Con su regreso triunfal a Coachella, Lady Gaga no solo saldó una deuda pendiente con el desierto californiano: redefinió lo que significa encabezar un festival en 2025. Ocho años después de sustituir a Beyoncé en plena era Joanne, Gaga regresó con sed de redención y una visión largamente gestada: un espectáculo titulado por sus fans como Gagachella, tan ambicioso como delirante, tan cerebral como instintivo.

Desde que emergió como una reina barroca sobre una falda de varios metros que ocultaba un séquito de bailarines enjaulados, la estrella neoyorquina dejó claro que esta no era una actuación cualquiera. Durante casi dos horas, recorrió con precisión quirúrgica 22 canciones de su discografía más bailable –con especial énfasis en The Fame, Born This Way y su reciente disco, Mayhem– dejando fuera etapas como Artpop o Chromatica, sin que ello restara al conjunto su sentido de totalidad.
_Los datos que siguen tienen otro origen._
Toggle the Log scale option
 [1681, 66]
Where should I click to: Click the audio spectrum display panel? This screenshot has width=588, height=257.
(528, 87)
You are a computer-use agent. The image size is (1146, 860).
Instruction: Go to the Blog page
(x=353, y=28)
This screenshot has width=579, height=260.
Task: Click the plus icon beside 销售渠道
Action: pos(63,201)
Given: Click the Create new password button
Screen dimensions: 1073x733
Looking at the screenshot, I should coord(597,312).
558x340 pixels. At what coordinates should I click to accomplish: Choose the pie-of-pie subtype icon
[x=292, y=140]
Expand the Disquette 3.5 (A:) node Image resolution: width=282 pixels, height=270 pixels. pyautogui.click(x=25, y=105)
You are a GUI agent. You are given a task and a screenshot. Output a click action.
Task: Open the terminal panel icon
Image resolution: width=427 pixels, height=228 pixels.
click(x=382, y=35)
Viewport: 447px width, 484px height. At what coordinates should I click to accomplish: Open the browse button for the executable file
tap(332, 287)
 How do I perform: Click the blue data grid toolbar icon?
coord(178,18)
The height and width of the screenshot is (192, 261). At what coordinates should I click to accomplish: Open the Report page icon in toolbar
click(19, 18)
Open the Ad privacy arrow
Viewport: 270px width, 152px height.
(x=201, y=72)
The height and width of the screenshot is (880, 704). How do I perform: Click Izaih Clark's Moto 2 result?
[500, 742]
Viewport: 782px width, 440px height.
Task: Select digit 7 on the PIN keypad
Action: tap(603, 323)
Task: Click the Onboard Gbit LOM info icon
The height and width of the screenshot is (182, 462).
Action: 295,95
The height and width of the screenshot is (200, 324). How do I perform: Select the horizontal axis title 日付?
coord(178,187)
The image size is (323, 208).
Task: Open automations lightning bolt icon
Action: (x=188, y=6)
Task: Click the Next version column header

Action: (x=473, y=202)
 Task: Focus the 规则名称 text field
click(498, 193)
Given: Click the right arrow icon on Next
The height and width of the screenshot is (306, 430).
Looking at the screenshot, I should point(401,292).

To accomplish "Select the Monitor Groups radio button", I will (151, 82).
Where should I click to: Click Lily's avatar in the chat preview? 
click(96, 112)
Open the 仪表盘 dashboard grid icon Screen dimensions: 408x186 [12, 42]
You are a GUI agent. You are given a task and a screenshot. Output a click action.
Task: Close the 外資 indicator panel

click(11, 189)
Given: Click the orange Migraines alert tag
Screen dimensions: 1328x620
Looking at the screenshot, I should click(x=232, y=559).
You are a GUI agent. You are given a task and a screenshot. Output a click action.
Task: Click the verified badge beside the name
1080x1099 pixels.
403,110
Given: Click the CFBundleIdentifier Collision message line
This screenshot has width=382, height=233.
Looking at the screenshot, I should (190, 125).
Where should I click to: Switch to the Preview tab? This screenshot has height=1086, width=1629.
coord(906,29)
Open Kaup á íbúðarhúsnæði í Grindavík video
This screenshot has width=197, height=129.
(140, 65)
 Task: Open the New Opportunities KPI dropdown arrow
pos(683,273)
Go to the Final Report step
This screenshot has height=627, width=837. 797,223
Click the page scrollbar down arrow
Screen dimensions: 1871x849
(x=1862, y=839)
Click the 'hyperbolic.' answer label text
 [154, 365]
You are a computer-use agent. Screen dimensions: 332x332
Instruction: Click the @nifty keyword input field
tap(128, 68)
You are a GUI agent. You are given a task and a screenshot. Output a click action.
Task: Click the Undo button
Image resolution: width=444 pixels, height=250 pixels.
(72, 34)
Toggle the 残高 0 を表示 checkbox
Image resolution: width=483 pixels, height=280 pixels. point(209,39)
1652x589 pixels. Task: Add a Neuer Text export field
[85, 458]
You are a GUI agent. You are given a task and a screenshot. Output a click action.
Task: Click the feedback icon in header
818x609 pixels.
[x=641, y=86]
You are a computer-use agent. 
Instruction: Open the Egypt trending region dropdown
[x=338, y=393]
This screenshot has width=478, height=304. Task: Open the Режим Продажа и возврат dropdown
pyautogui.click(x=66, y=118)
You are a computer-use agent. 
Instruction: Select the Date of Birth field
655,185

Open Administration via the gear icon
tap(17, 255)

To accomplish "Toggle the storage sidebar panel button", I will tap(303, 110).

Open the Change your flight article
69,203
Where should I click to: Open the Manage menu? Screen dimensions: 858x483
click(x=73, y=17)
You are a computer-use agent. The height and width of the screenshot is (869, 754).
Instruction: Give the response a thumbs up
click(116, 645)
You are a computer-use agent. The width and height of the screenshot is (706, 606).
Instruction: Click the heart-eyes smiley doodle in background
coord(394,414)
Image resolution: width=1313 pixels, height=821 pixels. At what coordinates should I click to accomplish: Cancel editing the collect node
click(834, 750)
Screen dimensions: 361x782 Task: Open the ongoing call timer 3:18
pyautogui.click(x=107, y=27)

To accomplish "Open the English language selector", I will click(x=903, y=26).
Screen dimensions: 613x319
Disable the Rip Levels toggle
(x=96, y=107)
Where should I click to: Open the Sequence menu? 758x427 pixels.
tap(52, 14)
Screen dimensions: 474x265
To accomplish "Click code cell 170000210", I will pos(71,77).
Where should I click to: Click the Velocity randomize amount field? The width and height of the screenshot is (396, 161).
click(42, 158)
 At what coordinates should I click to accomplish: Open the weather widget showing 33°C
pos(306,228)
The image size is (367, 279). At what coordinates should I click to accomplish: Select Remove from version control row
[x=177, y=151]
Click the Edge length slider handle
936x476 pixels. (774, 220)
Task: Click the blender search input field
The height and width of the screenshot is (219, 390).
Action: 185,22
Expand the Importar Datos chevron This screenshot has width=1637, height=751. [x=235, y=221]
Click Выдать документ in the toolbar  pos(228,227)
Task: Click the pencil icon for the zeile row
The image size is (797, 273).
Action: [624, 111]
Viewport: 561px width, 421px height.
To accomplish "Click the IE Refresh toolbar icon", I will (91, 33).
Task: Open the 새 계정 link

El show se articuló en cinco actos, entre transformaciones de peluca, combates coreografiados entre luz y oscuridad, y guiños teatrales a la ópera neoclásica. Entre lo más impactante: la resurrección zombi de su yo de 2009 durante Disease, y un Poker Face reimaginado como un duelo coreográfico y simbólico entre la Gaga actual y su versión de los VMA 2009, un enfrentamiento visual que mezcló nostalgia, autoafirmación y evolución artística. La interpretación vocal fue impecable, pero fue su expresividad, a medio camino entre el performance art y el cine, lo que convirtió la velada en parte de la historia grande de Coachella y del pop contemporáneo.
En un final apoteósico con Bad Romance al estilo Frankenstein, Gaga celebró su dualidad con dos saludos al público, su equipo y su fe en la unidad: “La verdad es que todos somos uno. Todo esto es una sola cosa enorme y maravillosa”. Una velada que se grabará, sin duda, en los anales de Coachella.